Mortgage Rates Jump High in December Harming End of Year Targets
Mortgage rates have seen significant changes recently, leaving many homeowners in the UK navigating an unpredictable market.
The average rates for fixed-term mortgages, particularly two-year fixed options, have increased this December, following fluctuations in recent months. The changes reflect broader economic conditions, including inflation and interest rate decisions by the Bank of England.
In December, the average rate for two-year fixed mortgages rose to levels above 5.5%, slightly higher than the previous months, following earlier dips in rates. Homeowners with tracker and variable-rate mortgages are also facing higher costs as base rates have climbed. For instance, the Bank of England’s base rate currently stands at 5.25%, with expectations of further increases
This rise in mortgage rates means higher monthly payments for many borrowers. Homeowners who secured fixed-rate deals during periods of lower interest rates are now approaching the end of their terms and may face considerable increases in their repayment costs when they remortgage.
For instance, a mortgage holder coming off a 2% fixed rate could see their new rate more than double, impacting household budgets.

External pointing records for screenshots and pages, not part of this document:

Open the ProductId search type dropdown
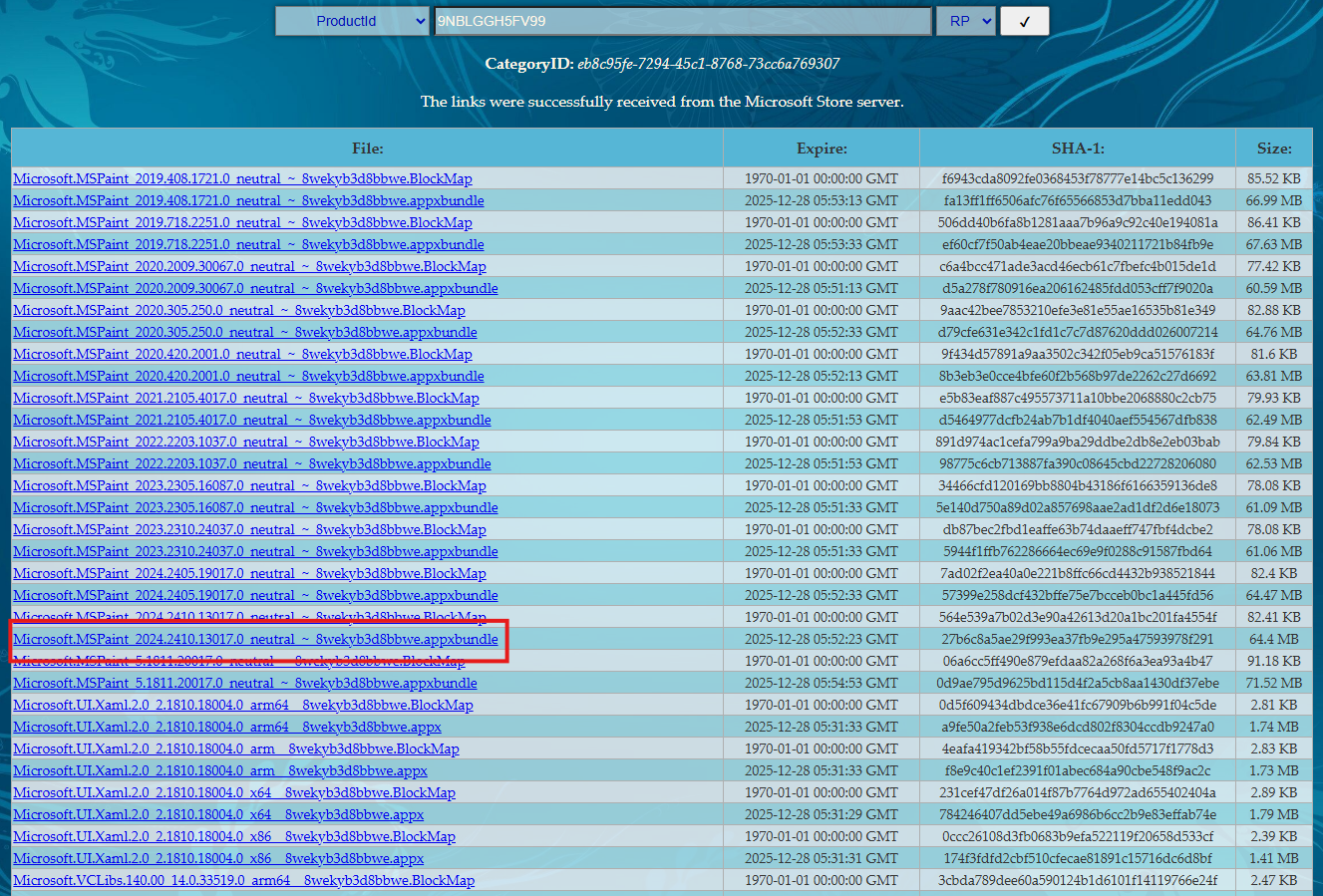1323x896 pixels. pyautogui.click(x=351, y=20)
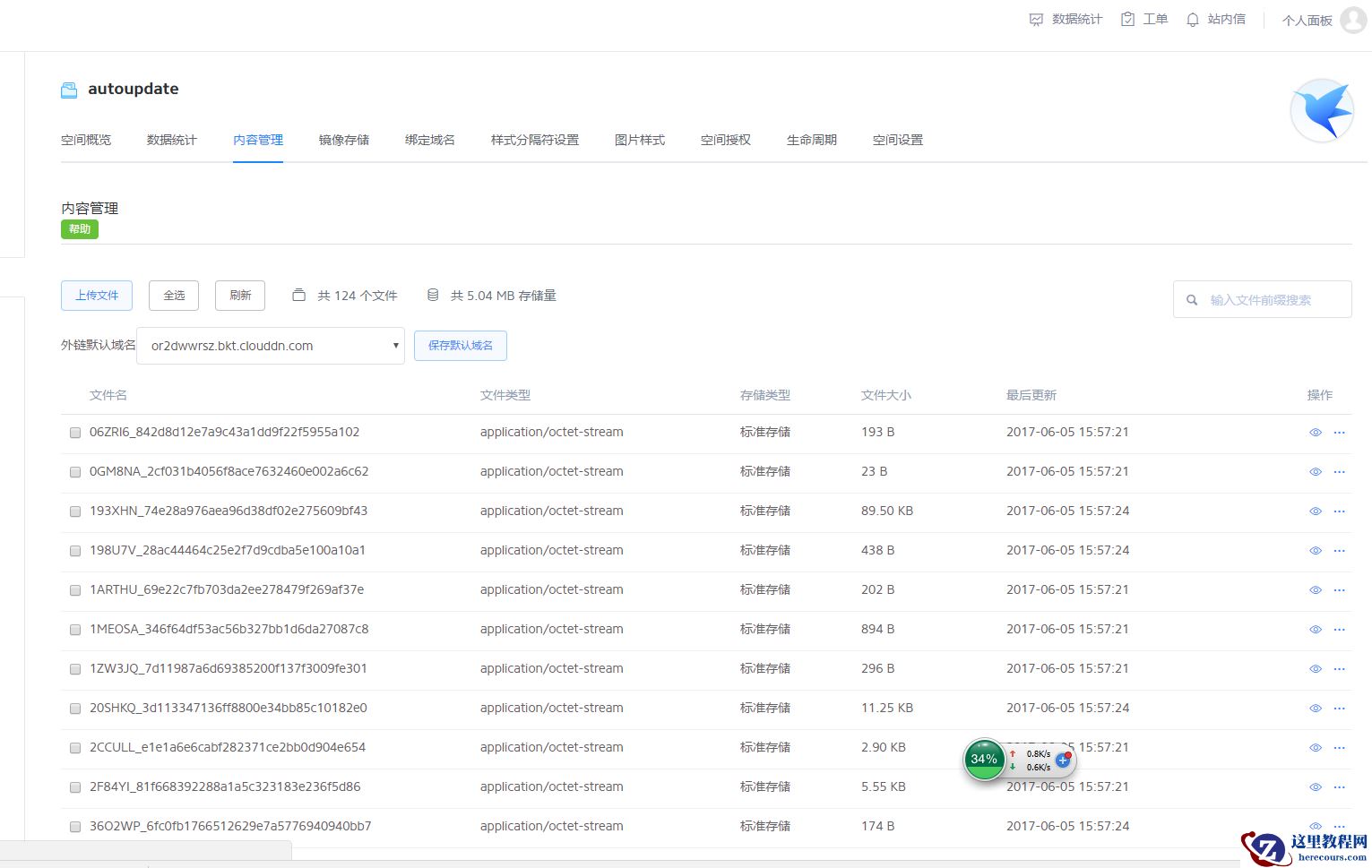The width and height of the screenshot is (1372, 868).
Task: Click the blue bird floating icon
Action: click(x=1322, y=111)
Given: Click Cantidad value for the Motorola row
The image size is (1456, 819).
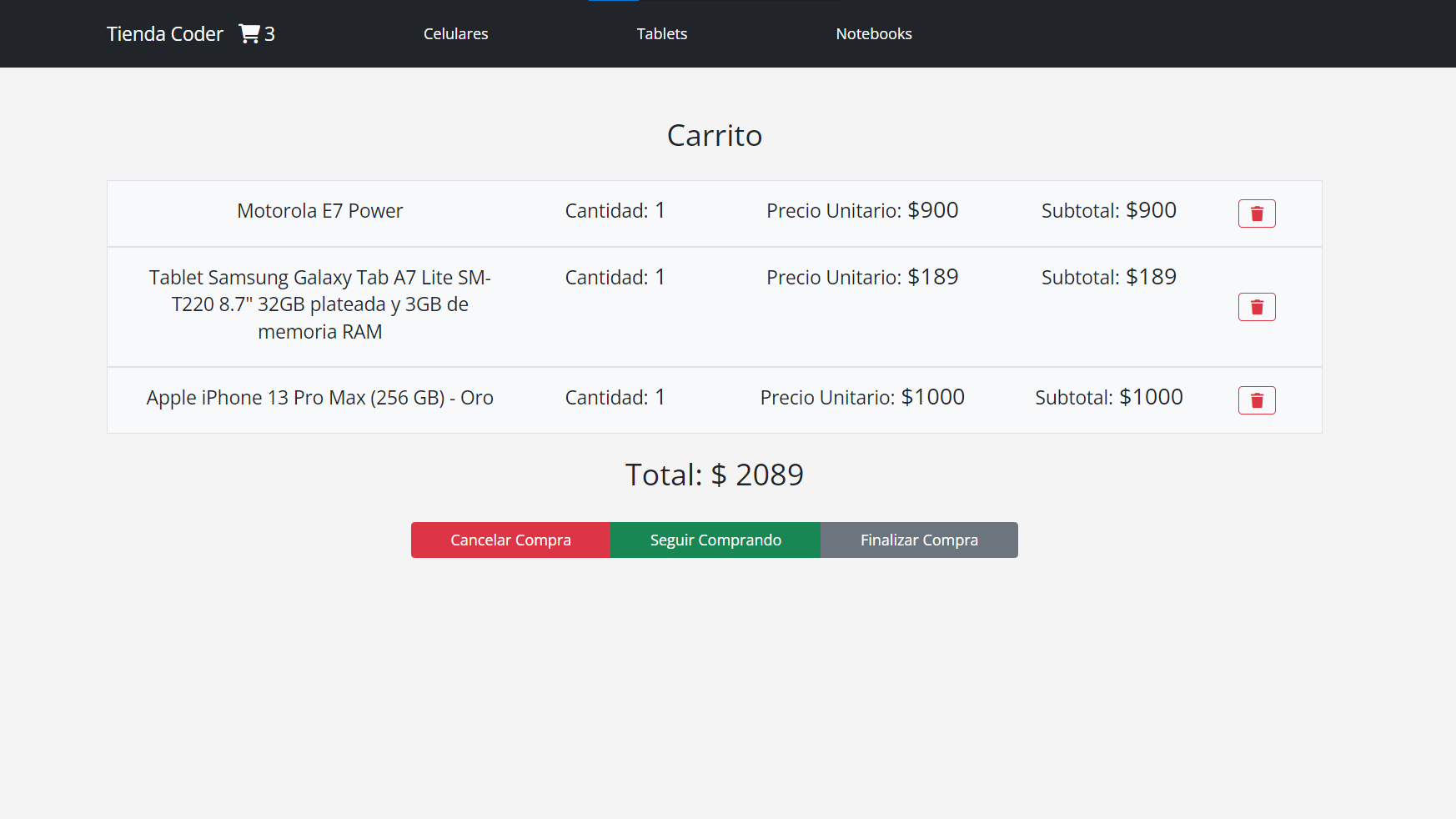Looking at the screenshot, I should coord(615,210).
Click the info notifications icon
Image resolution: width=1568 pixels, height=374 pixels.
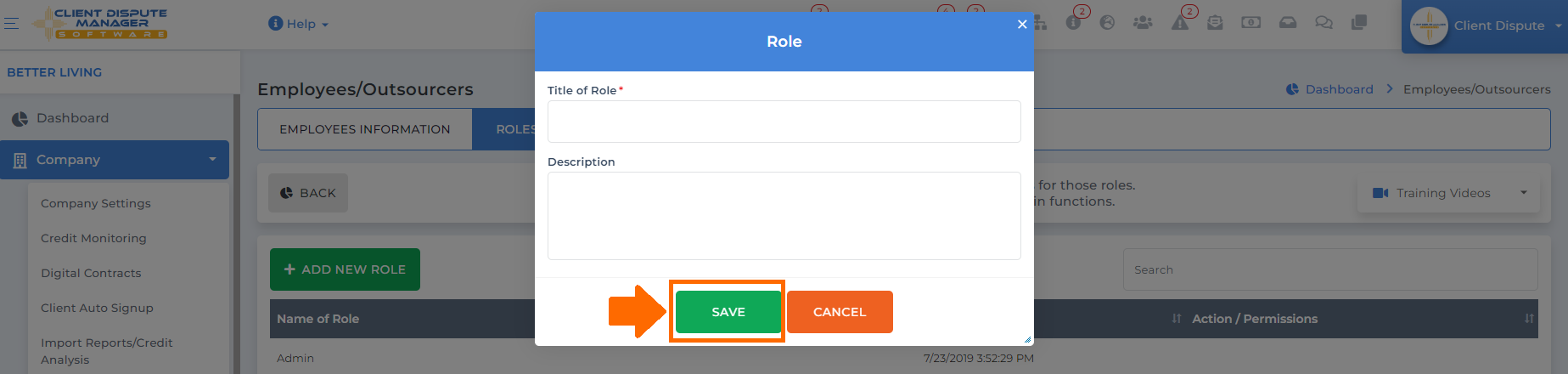(x=1073, y=23)
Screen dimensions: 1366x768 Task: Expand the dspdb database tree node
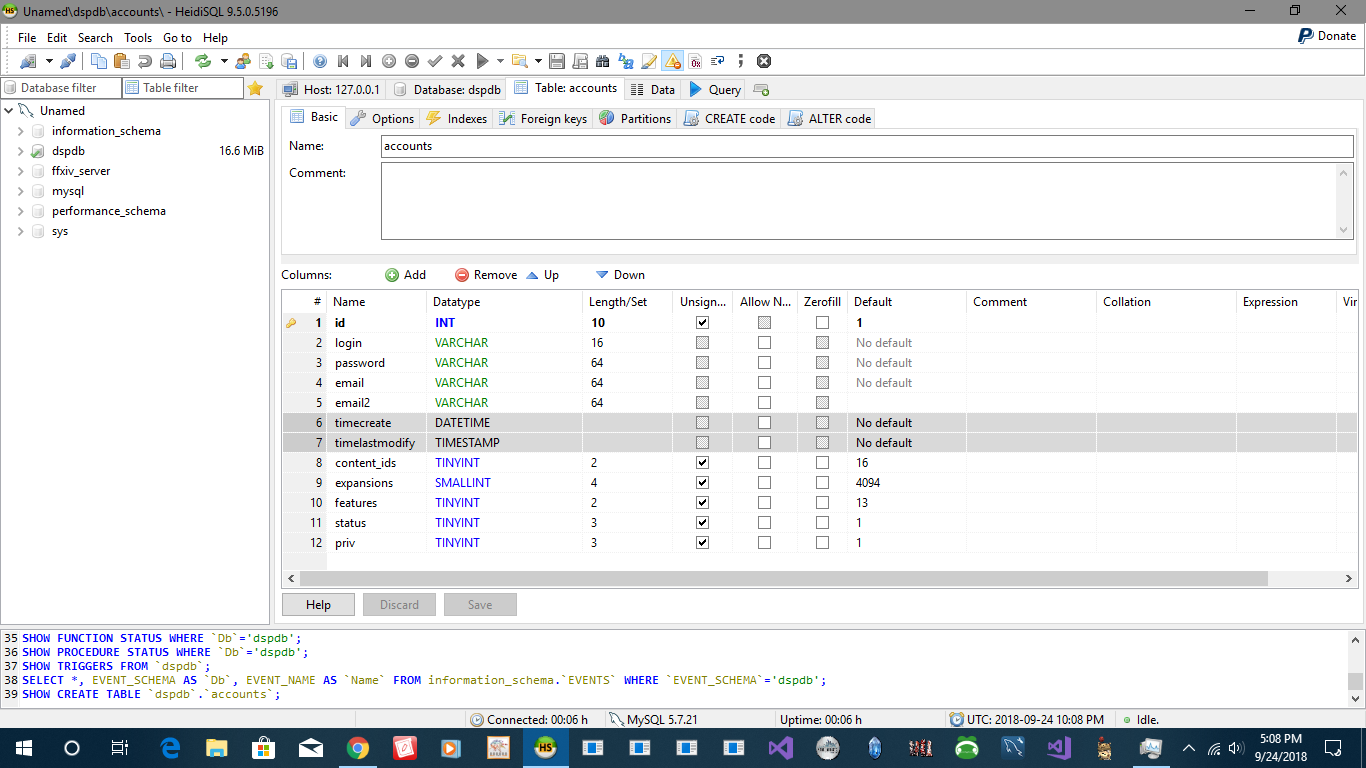point(20,151)
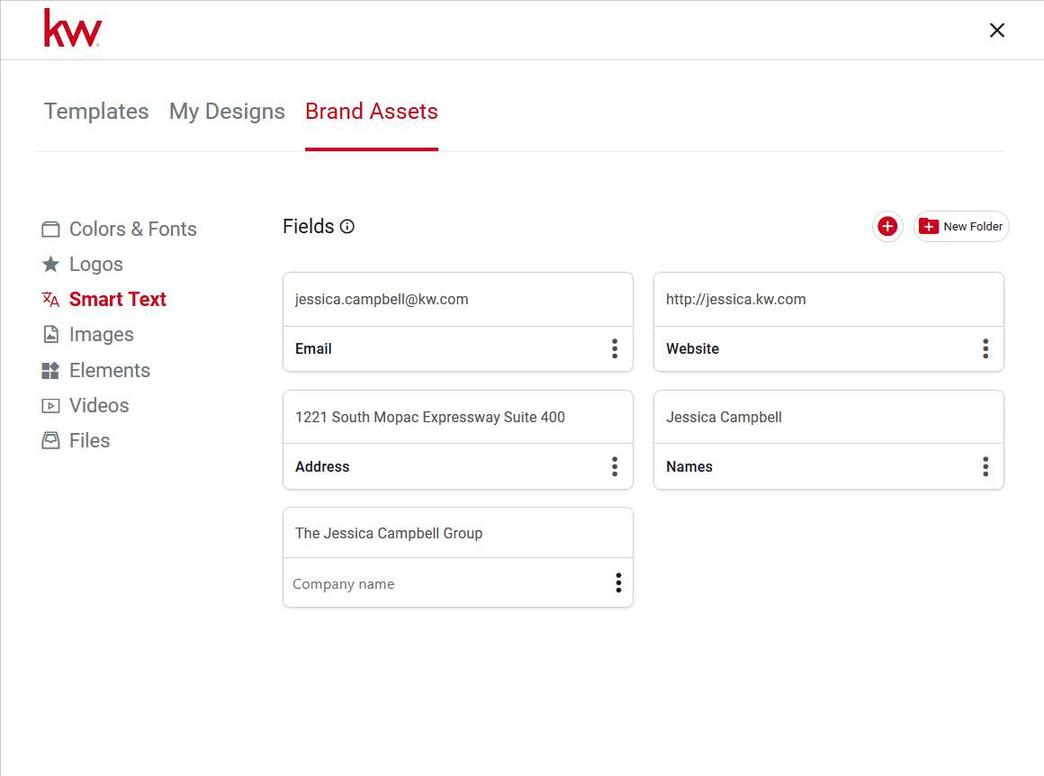
Task: Open Names field options menu
Action: [x=985, y=467]
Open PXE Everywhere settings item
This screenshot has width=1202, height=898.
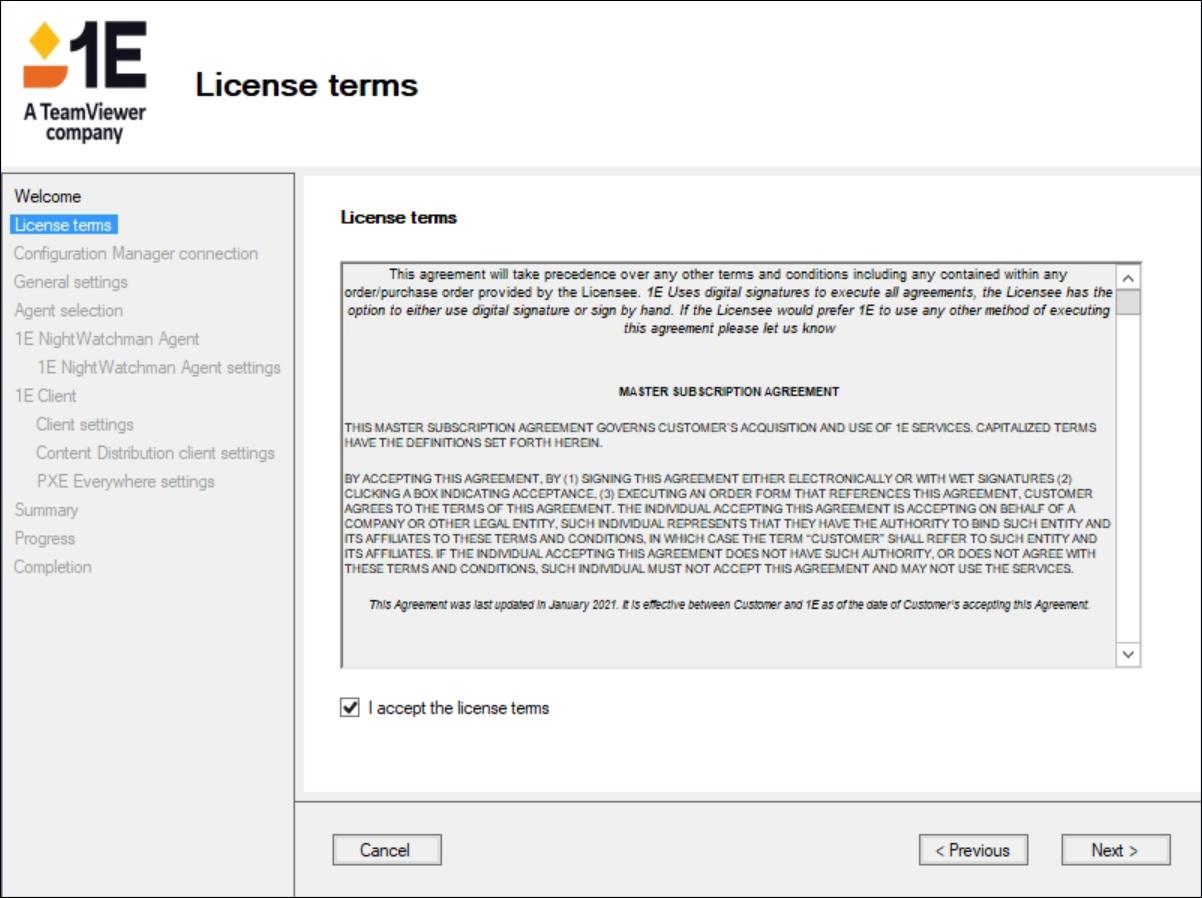pyautogui.click(x=126, y=482)

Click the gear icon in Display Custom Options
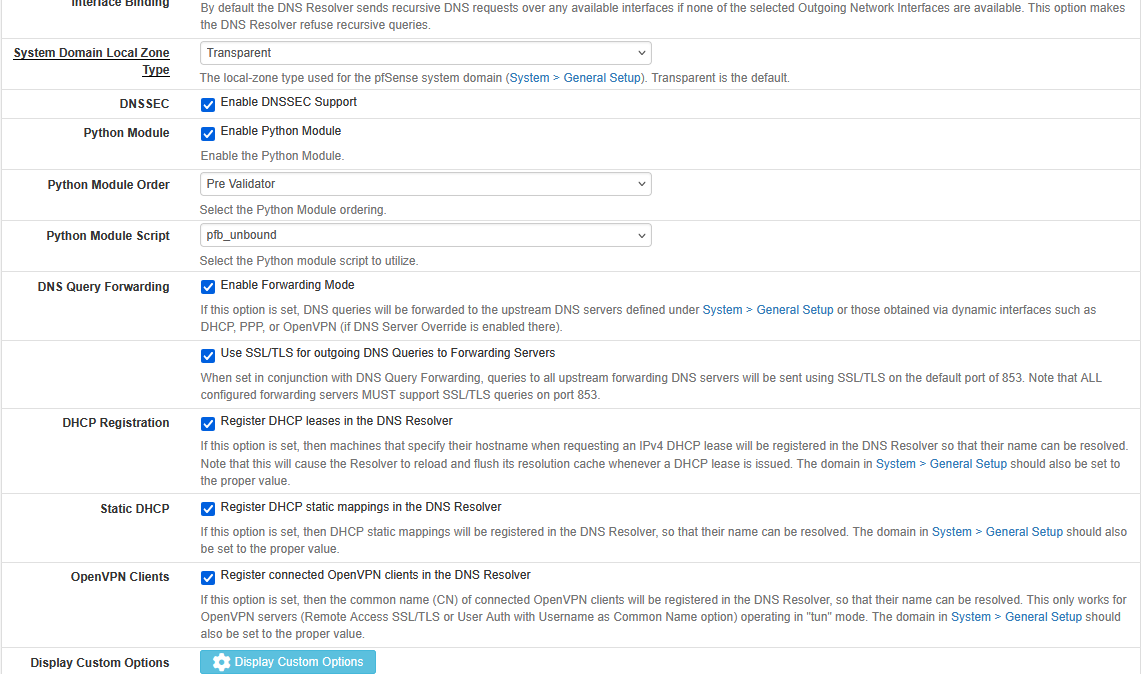(221, 662)
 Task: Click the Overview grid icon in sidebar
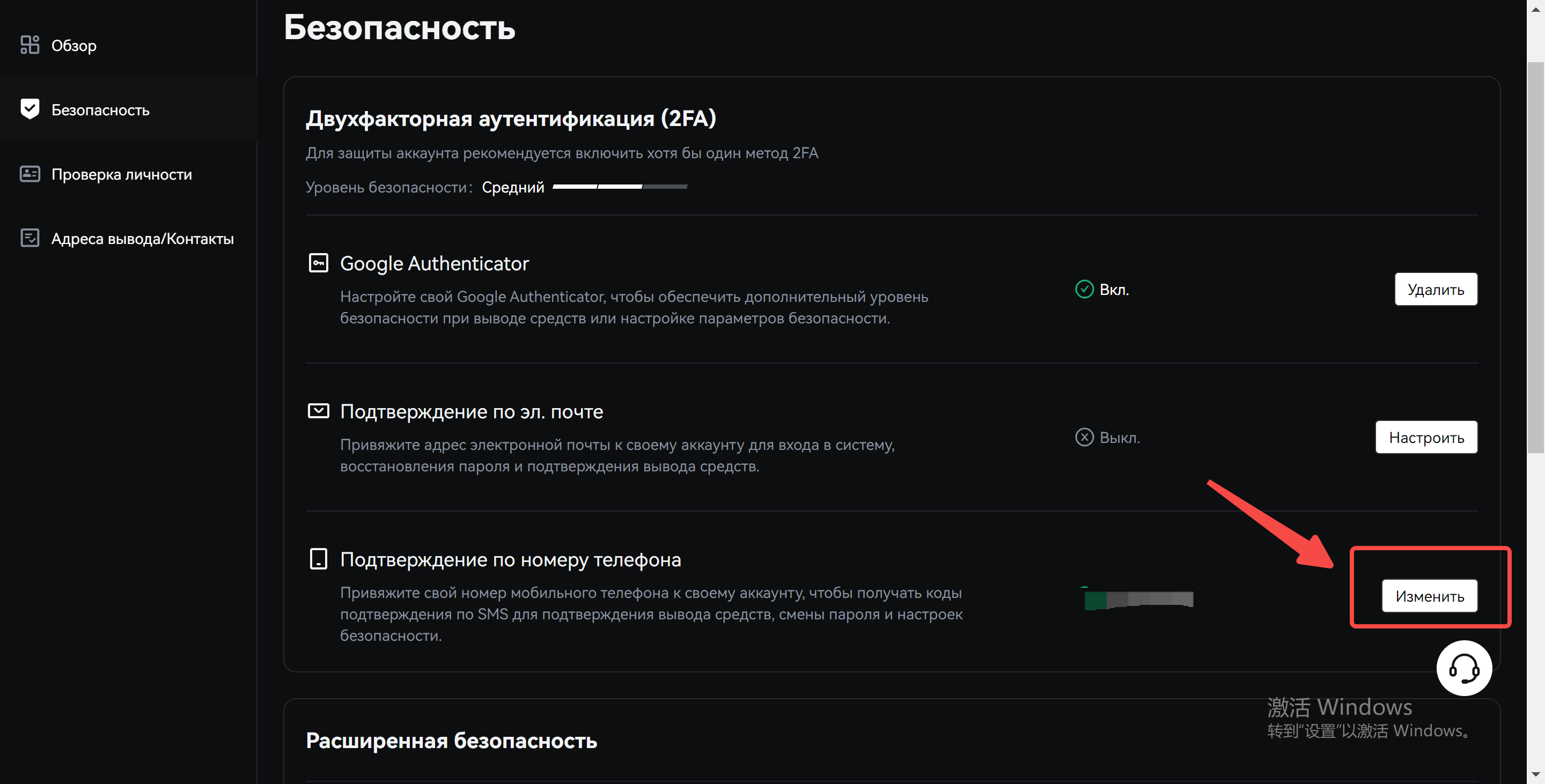coord(30,45)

Frank Clarke of Octagon Capital commented:
“The new budget and government were intended to help households and help people get on the ladder and not make it more dear. This makes it hard for firms and brokers to hit end of year targets when a lot of customers are price sensitive. We can only hope that inflation and base rates will reduce and make up for the sluggish end to the year for new mortgage approvals.”
Rachel Springall of Business MoneyFacts commented:
“Borrowers will hope that mortgage rates will drop next year, and while there is speculation over multiple cuts to the Bank of England base rate, stubborn inflation can delay such decisions. In addition, the present market proves that a base-rate cut does not always mean fixed mortgage rates will immediately fall if there are other economic challenges in play for lenders to consider.”
David Beard of Lending Expert commented:
“Anyone looking for a new mortgage or remortgage needs to stay informed and proactive. Securing a new fixed-term rate in advance can help offset potential increases. Some lenders allow customers to lock in rates months before their current deals expire. But borrowers should also be prepared for higher rates and how to cover these.”
Inflation plays a crucial role in these trends. Despite earlier expectations for it to decline, inflation has remained above 10% for several months, influencing interest rate decisions. This persistence in high inflation adds uncertainty to the mortgage market, as lenders adjust rates to reflect economic realities
For those entering the housing market, affordability remains a challenge. Skyrocketing housing costs, coupled with higher borrowing rates, have strained budgets, particularly in regions like London, where costs are already high. Reports show that many Londoners struggle with housing affordability, emphasizing the need for careful planning in mortgage decisions
Navigating this environment requires vigilance. Borrowers are encouraged to compare rates across lenders and seek financial advice tailored to their situations. Proactive measures, like locking in rates and budgeting for potential increases, can mitigate the impact of these changes while providing some stability in a volatile market.